* **GIVEN PASSAGE**:
────────

Picking algorithms is mostly picking data structures first — the structure constrains what operations are cheap. After that, the cost model (memory access, cache behavior, I/O) often matters more than raw Big-O.

Complexity

  • O(1) — constant (hash lookup, array index).
  • O(log n) — binary search, balanced tree ops.
  • O(n) — linear scan.
  • O(n log n) — comparison-based sort, FFT.
  • O(n²) — naive pairwise (bubble sort).
  • O(2ⁿ), O(n!) — combinatorial; avoid for large n.
  • Space matters too — recursion depth, auxiliary arrays.

Sorting

  • Quicksort — O(n log n) avg, O(n²) worst; in place.
  • Mergesort — O(n log n) worst; stable; O(n) extra.
  • Heapsort — O(n log n); in place; not stable.
  • Insertion sort — O(n²) but excellent on near-sorted / small n.

────────

* **DATA FOR ANALYSIS**:
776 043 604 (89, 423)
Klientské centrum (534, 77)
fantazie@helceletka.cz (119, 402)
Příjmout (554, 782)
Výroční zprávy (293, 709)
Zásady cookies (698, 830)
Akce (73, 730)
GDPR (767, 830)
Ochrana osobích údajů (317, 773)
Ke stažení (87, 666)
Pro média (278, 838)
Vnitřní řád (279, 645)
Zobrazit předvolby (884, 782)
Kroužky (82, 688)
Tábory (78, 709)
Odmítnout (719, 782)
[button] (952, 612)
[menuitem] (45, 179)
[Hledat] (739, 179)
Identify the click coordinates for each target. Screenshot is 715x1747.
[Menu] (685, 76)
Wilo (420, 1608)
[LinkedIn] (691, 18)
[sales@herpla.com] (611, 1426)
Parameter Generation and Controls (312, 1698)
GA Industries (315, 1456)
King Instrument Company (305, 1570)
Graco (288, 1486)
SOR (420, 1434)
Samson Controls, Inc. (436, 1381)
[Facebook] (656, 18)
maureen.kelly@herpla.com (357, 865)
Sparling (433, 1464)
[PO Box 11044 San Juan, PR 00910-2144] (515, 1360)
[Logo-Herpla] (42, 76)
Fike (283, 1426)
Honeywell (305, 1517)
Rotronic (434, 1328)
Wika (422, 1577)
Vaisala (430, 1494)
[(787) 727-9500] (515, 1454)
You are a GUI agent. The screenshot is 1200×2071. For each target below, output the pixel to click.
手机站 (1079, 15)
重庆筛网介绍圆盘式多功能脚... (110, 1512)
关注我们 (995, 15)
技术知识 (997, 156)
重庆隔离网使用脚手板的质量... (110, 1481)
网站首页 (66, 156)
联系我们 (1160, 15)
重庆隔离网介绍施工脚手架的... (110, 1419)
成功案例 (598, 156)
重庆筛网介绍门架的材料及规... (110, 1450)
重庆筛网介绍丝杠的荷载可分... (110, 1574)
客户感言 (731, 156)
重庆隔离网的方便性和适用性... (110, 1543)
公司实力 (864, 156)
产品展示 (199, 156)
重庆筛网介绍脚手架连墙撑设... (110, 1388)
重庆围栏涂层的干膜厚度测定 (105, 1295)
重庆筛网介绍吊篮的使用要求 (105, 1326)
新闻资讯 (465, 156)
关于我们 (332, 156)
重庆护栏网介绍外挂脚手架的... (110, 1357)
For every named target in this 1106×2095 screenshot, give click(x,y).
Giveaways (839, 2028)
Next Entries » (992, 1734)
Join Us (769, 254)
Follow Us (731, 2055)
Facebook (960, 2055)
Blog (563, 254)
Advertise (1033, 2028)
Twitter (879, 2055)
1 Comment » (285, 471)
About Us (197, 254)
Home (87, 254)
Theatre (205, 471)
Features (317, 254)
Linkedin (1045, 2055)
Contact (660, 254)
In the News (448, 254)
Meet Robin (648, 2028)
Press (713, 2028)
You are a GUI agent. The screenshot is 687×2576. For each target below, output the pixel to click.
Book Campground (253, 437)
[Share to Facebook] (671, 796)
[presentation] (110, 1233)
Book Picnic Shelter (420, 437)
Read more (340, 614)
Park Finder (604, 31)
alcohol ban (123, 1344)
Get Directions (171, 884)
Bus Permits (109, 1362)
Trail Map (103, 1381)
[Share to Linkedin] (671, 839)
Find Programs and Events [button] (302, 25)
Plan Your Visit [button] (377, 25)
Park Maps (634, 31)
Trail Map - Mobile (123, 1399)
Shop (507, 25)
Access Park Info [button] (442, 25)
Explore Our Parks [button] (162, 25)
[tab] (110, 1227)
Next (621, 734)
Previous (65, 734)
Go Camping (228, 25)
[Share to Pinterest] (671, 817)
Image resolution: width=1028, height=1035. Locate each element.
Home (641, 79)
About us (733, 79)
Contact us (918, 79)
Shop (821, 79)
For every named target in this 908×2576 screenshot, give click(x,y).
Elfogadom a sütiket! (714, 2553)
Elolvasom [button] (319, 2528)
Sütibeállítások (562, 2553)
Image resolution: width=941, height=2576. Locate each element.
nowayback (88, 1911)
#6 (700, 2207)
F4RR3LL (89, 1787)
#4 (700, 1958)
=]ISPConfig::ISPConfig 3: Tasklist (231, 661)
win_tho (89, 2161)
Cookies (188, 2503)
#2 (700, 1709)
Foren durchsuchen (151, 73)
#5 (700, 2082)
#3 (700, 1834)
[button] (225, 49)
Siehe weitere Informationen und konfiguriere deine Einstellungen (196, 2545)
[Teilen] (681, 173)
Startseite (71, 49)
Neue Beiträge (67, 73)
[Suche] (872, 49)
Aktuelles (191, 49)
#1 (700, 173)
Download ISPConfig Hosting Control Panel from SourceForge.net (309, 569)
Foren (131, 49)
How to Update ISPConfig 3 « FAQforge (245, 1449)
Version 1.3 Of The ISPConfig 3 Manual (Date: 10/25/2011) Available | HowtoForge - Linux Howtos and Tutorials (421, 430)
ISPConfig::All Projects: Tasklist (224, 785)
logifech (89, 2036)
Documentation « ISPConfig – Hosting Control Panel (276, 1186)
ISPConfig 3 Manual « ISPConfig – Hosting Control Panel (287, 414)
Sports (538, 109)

────────

* **WHAT YOU WILL DO**:
In the passage on algorithms and complexity, why does picking an algorithm mostly amount to picking a data structure first? Answer in one to three sentences.

* **SOLVED PROBLEM**:
Picking a data structure comes first because the structure constrains which operations are cheap. Only after that choice does the passage turn to the cost model, such as memory access, cache behavior, and I/O.